I have a Samsung 52" LCD tv that I need to mount on my wall but I need to to be able to be pulled out from the wall and to be able to angle side to side. The mount pattern is 400x400 if any one has any experience with quality mounts at a good price please let me know
Sent from Tapatalk.


----------



## trumpet (Nov 14, 2010)

I like Interion wall mounts for a mid-level option. Peerless is my recommendation if you don't mind dropping $200+. What you're looking for is called a full motion articulating wall mount.


----------



## ousooner2 (Jan 6, 2011)

HDMI Cable, Home Theater Accessories, HDMI Products, Cables, Adapters, Video/Audio Switch, Networking, USB, Firewire, Printer Toner, and more!




...you're welcome


----------



## Loudy (Nov 10, 2010)

Parts-express too: 

TV MOUNTS from Parts Express ship same day and come with 45 day money back guarantee. Free Shipping Available. Order free 10,000 product catalog.


----------



## Cruzer (Jul 16, 2010)

Loudy said:


> Parts-express too:
> 
> TV MOUNTS from Parts Express ship same day and come with 45 day money back guarantee. Free Shipping Available. Order free 10,000 product catalog.

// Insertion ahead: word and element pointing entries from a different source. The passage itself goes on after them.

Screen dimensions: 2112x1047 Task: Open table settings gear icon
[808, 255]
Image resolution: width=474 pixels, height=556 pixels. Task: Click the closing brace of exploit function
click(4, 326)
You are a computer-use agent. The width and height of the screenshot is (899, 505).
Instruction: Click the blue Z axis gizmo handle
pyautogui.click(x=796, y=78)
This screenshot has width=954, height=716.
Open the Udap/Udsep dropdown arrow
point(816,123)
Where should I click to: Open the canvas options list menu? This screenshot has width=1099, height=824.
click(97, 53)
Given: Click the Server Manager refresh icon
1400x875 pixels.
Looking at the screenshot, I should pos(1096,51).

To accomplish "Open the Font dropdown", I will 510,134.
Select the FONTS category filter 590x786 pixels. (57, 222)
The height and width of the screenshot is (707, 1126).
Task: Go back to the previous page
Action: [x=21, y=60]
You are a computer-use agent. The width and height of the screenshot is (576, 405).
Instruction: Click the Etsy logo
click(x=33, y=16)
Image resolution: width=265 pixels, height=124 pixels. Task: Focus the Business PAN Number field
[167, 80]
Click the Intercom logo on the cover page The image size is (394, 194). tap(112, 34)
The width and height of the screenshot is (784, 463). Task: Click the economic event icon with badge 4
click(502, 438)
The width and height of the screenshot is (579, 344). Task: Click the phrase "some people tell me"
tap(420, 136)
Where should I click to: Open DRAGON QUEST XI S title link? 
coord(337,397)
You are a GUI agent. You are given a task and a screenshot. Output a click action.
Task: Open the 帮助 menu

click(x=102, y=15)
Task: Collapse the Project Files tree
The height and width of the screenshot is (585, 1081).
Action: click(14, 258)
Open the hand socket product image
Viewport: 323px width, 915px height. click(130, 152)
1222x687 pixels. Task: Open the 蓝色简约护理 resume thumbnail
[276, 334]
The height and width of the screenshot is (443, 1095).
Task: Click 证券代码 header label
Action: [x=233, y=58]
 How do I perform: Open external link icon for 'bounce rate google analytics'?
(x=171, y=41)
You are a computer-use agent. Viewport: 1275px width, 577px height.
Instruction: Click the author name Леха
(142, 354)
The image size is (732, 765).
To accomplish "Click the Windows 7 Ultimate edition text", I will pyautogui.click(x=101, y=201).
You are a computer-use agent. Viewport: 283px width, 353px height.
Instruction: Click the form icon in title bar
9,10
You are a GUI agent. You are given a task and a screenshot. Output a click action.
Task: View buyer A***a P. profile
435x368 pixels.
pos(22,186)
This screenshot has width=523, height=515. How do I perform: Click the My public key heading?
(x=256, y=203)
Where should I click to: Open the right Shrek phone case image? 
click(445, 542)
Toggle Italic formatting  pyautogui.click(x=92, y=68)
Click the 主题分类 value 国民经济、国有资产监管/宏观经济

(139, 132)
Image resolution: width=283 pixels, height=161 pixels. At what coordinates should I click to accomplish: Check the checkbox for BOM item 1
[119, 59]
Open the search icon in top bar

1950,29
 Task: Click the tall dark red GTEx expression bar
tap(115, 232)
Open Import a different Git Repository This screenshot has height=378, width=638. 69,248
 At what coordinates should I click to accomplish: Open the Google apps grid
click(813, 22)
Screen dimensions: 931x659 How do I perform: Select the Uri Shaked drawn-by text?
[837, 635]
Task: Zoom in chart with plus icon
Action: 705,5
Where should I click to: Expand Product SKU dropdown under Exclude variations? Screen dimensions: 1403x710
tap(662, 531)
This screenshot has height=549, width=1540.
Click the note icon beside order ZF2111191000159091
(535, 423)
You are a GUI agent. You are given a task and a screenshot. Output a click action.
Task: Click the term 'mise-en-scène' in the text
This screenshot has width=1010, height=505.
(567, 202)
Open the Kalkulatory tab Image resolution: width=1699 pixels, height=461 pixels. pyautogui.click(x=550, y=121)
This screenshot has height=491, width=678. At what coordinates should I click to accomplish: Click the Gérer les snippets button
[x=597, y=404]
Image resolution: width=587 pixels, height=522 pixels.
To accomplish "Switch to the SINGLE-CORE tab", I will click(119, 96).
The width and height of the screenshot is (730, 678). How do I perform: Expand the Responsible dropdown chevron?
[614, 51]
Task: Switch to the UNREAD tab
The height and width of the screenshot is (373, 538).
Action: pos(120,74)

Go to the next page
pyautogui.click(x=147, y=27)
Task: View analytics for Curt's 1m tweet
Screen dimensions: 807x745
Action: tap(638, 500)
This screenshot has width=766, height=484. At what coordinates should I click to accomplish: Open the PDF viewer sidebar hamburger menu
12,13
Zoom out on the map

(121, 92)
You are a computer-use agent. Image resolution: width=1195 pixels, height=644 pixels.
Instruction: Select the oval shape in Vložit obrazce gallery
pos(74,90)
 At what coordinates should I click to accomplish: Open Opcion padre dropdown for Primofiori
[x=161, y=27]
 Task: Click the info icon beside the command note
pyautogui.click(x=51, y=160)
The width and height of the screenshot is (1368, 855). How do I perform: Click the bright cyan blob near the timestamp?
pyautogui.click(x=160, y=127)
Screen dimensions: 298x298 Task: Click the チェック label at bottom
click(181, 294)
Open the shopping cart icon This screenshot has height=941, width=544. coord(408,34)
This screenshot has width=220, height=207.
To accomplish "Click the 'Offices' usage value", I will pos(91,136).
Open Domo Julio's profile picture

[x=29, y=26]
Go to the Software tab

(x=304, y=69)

x2 this is what i would go with


----------



## DR34M 7H3473R (Feb 25, 2008)

ousooner2 said:


> HDMI Cable, Home Theater Accessories, HDMI Products, Cables, Adapters, Video/Audio Switch, Networking, USB, Firewire, Printer Toner, and more!
> 
> 
> 
> ...


Monoprice is daBOMB!


----------



## toysoldier3646 (Jan 25, 2010)

I 3rd parts-express...got my mount from them for $25 and it is BEEFY lol


----------



## eeclipse16 (Jan 16, 2011)

I ended up getting this one from amazon. It's a cheetah mount and it was only $80 ish shipped.























Sent from my PC36100 using Tapatalk


----------



## Cruzer (Jul 16, 2010)

as long as your happy.

cant believe u passed up a beefy $25 one by a great company though


----------